You’re forced to choose between digging and setting the ball when someone beams volleyballs at you while you’re on your knees. You’ll likely end up getting a lot of balls here since you’re low to the ground, so it’s a good way to really strengthen your fingers.

Starting low on the ground in your typical ready position and quickly raising your hands to set a ball that’s heading for your head and shoulders is an important aspect of digging.

You can use this drill to practice changing styles quickly.

Single Arm Digging Drill

In the vast majority of cases, you can’t get your arms together to form a platform when digging a hard-driven ball.

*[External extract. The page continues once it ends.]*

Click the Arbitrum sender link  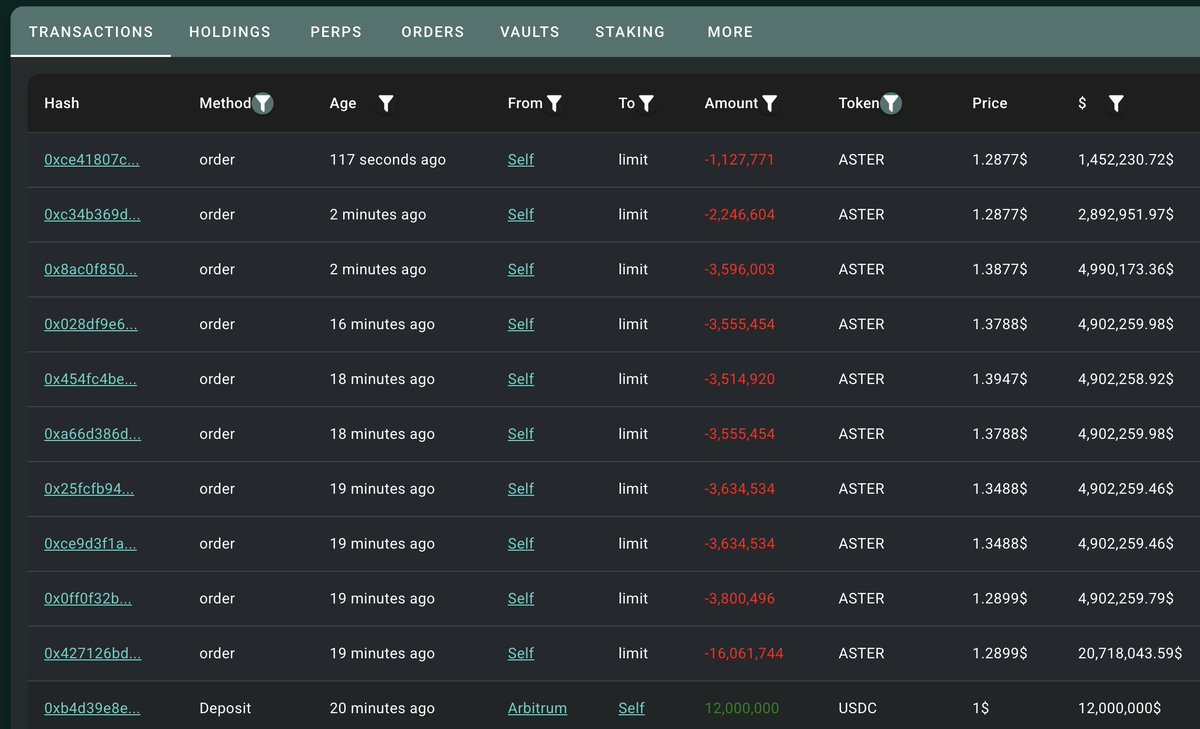(x=537, y=708)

It’s really important to be able to dig the ball using just one forearm, and this is a skill you need to learn.

As you watch the above clip, you will notice how low the athlete is on the ground. One thing to keep in mind when doing this drill is to remain super low-ready.

Libero Diving Drill

Liberos are often in position 5 ready to defend spikes, only to have the hitter tip the ball at the last minute. In order to avoid hitting the ground with that tip, you must launch yourself forward.

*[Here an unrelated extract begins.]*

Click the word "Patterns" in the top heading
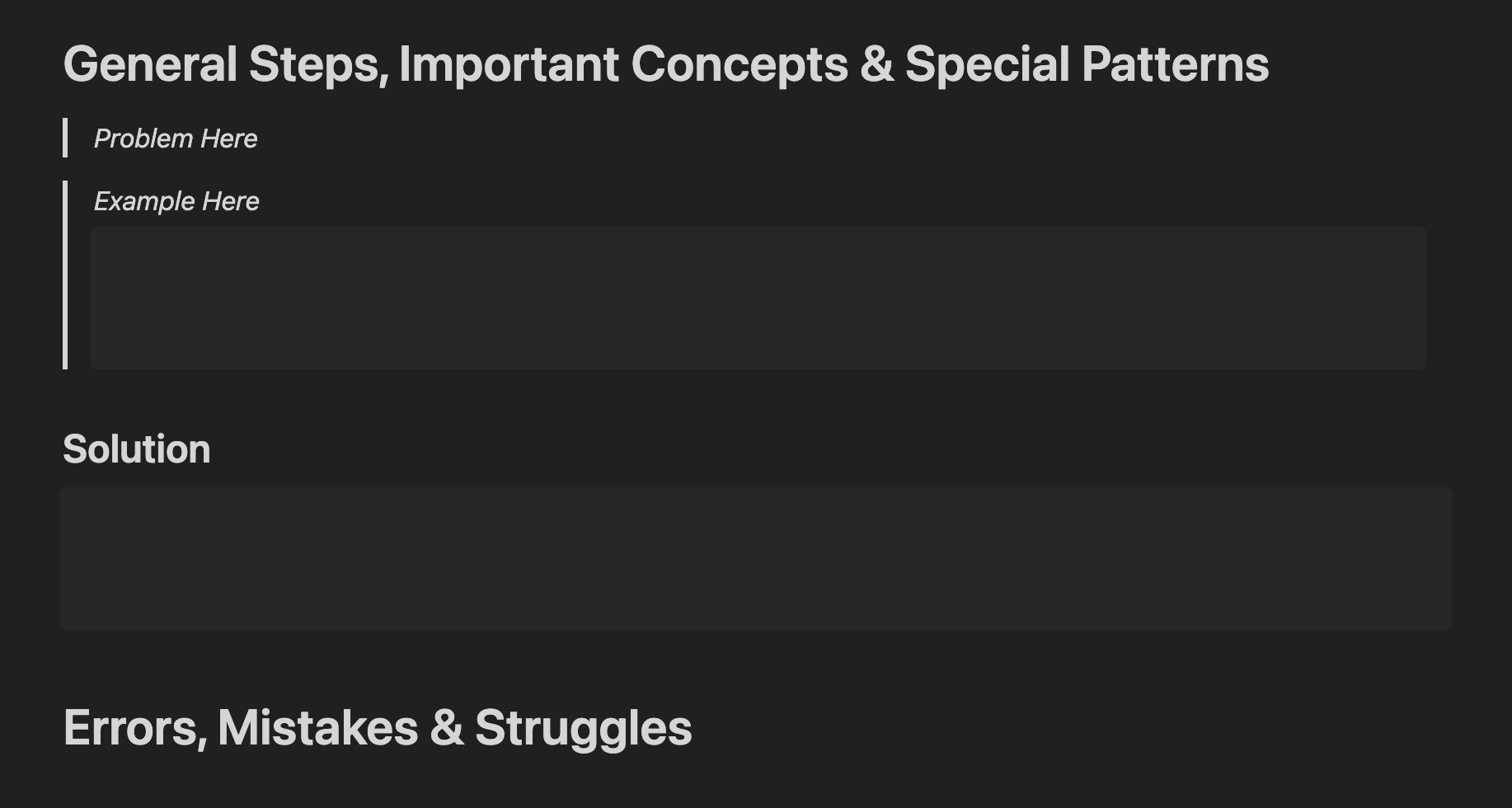1512x808 pixels. coord(1175,64)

My favorite drill for practicing this situation is this one. As you’re in the typical ready position, have your partner throw/drop balls in a random order so you have to dive to make your dig. Beginners are likely to struggle with this drill. Often, volleyball players who are less experienced won’t make a good dig because they are too worried about diving.

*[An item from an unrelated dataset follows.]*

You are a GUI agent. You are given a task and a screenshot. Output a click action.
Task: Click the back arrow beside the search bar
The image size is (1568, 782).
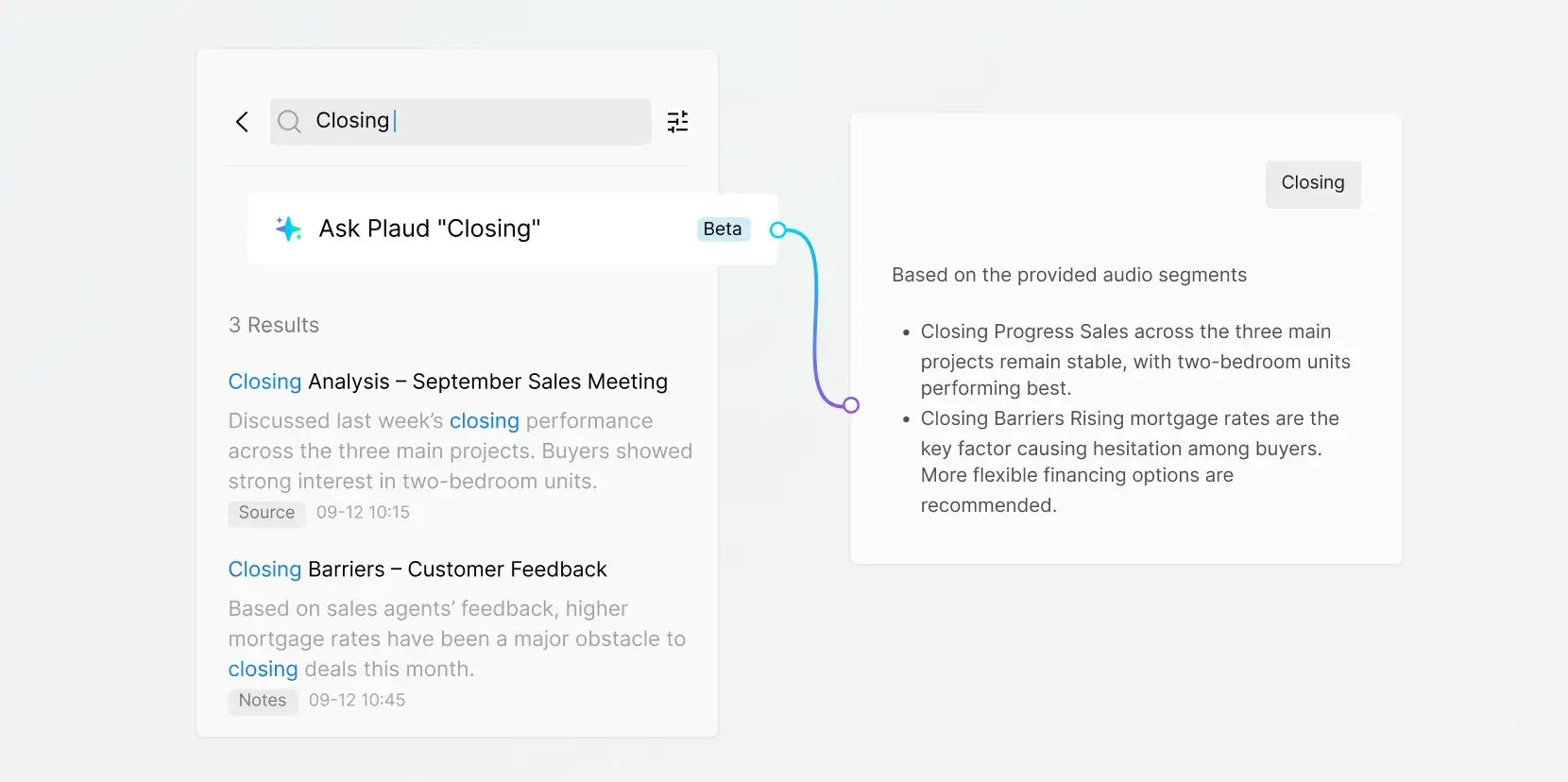pos(242,122)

In this drill, the most important thing is to put the most important things first. Don’t even think about diving or landing awkwardly until you get under that ball and dig it as accurately as possible.

Watching Jenia Grebennikov (the no. 1 libero in the world), you’ll notice that he rarely dives, and when he does, it’s not the kind of smooth, elegant dolphin dive you’d expect. It is common for defenders to sacrifice their effectiveness for the sake of making a nice-looking dive.

That’s not how you should be.

Wall Digging Drill

Using just two people and a wall, you can do this super simple yet highly effective drill. Keeping a low and ready position is the objective here, as is reacting quickly to the ball when it comes.

Diggers have to be ready for anything since they won’t know exactly where the ball will go since the thrower is behind them. Starting low and staying low throughout the digging motion is crucial, as is avoiding popping up when contacted.

You can improve your reaction time by doing this drill. By throwing harder or farther from the center of the digger, the thrower can make this drill more difficult for the libero.

A turn-and-dig digging drill

In addition to having amazing reaction times, good liberos are passionate about saving every ball they face. When the hitter slaps the ball, turn quickly and jump/spin around to get into your position and ready to receive.

Depending on the hitter, the ball will either be spiked hard at you or tipped hard at you. Dig everything you can!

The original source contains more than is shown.